Problems to work on:
1. Answer these questions from the passage about effort, one per line:
(a) How many times did the writer officially resign in the ministry?
(b) What did the writer tell the G.I. after he said he could not walk a step?
(c) For how many years has the Pensacola Bible Institute made attitude a basis for one-third of a student's grade?
2. Rewrite the paragraph of the passage about effort that begins "At the Pensacola Bible Institute" as a bulleted list, keeping its main facts.
3. Decide whether each statement agrees with the passage about effort. Answer yes or no, and quote the words from the passage that settle it.
(a) The writer ranks preaching ability above effort.
(b) In the joke about the Marine D.I., the recruit had broken both legs.
(c) The writer gave up the conviction about effort after getting saved.
━━━━━ Supplied passage ━━━━━
No one in my family was taught to “quit” anything. I have often felt like quitting, and in the ministry, on three
occasions, I officially “resigned” to please the brethren. But the Lord ignored the “brethren.” His pastoral
qualifications were something different from theirs, even though they THOUGHT they could read 1 Timothy 3.
Evidently, none of them could (see The Full Cup, 1992).
I told a G.I. one time (1995), “If you can’t run, walk.” He was running the obstacle course. A little later, I
found him sitting on a stump. He was “beat.” Between heaving pants he said, “Lieutenant. I can’t go a step further. I
cannot walk a step.”
I said, “Good. Crawl.” (If he had failed to finish by crawling, I would have told him to roll.) “Finish the job.”
They have a joke about a Marine D.I. who came across a hapless “maggot” lying by an obstacle; he had broken
both legs. “Sir, I can’t stand up, sir!”
“Okay,” said the D.I. “Don’t waste time. Do push ups!”
The veteran Methodist evangelist had said, “It’s a sin to do less than your best.” (That is found in another form
in James 4:17 and Col. 3:23.) Solomon spoke of it centuries ago (Eccl. 9:10).
At the Pensacola Bible Institute, for thirty-two years, we have made ATTITUDE a basis for one-third of any
student’s grade in any subject. Daily tests (averaged out) come to one-third, and the final exam counts one-third.
One-third is based on a student’s EFFORT: the student’s response to hard tests, long hours, privation, self-denial,
lack of income, family problems, and Satanic attacks. Completely ignoring the educational and academic standards
set up by every Christian College and Seminary and University in the country, we will pass a student who has made
a 64 on his final and averaged 63 on his daily exams. If his attitude through the semester has been a cheerful,
cooperative one, accompanied by total concentration and intensive effort, he gets a 90; that is one-third of his grade.
If he shows signs of conceit, self-pity, egotism, laziness, or carelessness, he gets an 80. If he is a troublemaker and a
show-off and indifferent to reproof and correction, he gets a 70.
I have always thought, somewhere since I was eighteen years old, that EFFORT is the greatest thing by which
to evaluate a man or a woman in any activity. When I got saved I didn’t “convert” that conviction. I still place
spirituality, dress codes, soulwinning, academic standards, prayer life, enrollment and attendance records, income,
station in life, intellectuality, Biblical knowledge and preaching ability SECOND or THIRD to EFFORT. In my own
peculiar way of thinking, a man’s EFFORT to overcome sin or fear, conquer a bad habit, meet the requirements for a
job or course, follow instructions, keep his family together, get along with other people, please God, and obey the
Book are the weightiest matters on earth.
━━━━━ Material provided ━━━━━
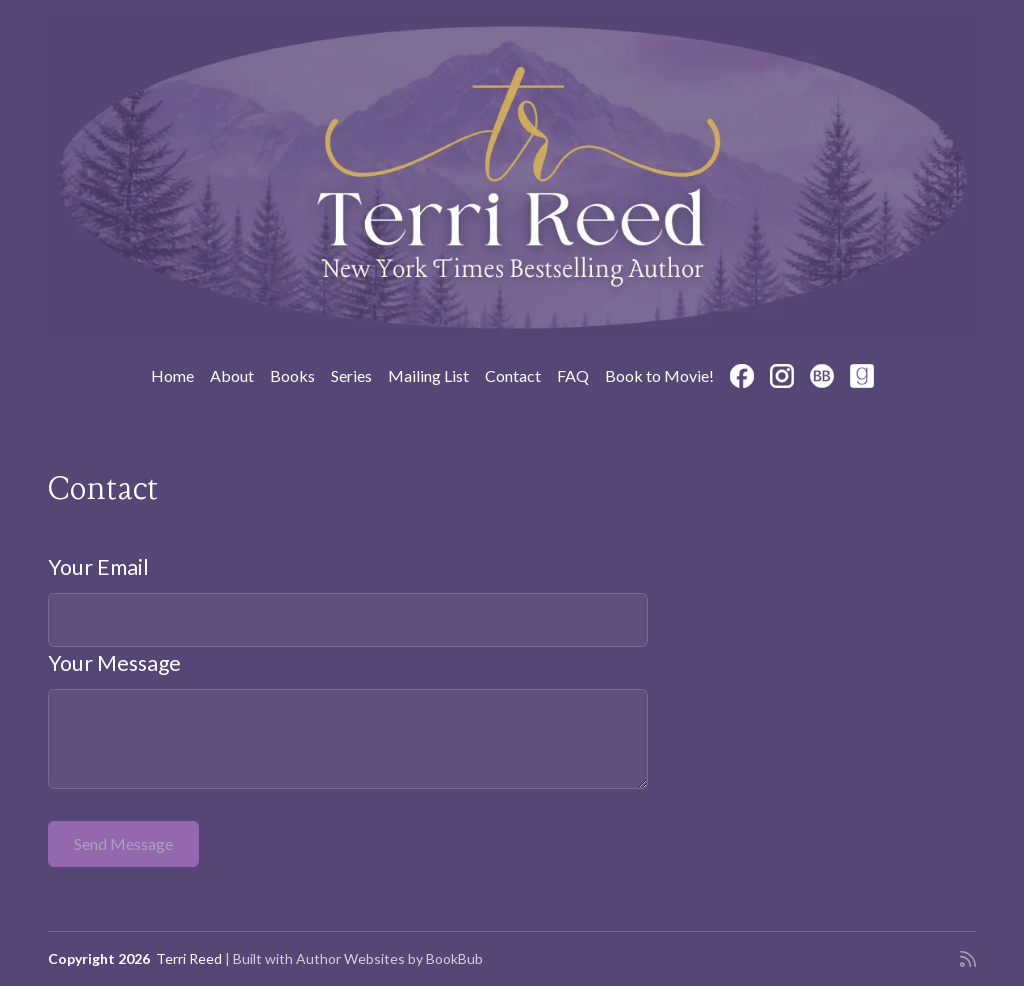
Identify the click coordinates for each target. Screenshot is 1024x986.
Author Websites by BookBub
━━━━━
Solutions to the tasks:
1.
(a) Three times.
(b) "Good. Crawl."
(c) Thirty-two years.

2.
- For thirty-two years, attitude has counted for one-third of any student's grade in any subject.
- Averaged daily tests count for one-third, and the final exam counts for one-third.
- Effort is the student's response to hard tests, long hours, privation, self-denial, lack of income, family problems, and Satanic attacks.
- Ignoring the academic standards of every Christian college, seminary, and university in the country, the institute will pass a student who made 64 on the final and averaged 63 on daily exams.
- A cheerful, cooperative attitude with total concentration and intensive effort earns a 90 for that third.
- Conceit, self-pity, egotism, laziness, or carelessness earns an 80.
- A troublemaker and show-off who is indifferent to reproof and correction gets a 70.

3.
(a) No: "I still place spirituality, dress codes, soulwinning, academic standards, prayer life, enrollment and attendance records, income, station in life, intellectuality, Biblical knowledge and preaching ability SECOND or THIRD to EFFORT."
(b) Yes: "he had broken both legs."
(c) No: "When I got saved I didn’t “convert” that conviction."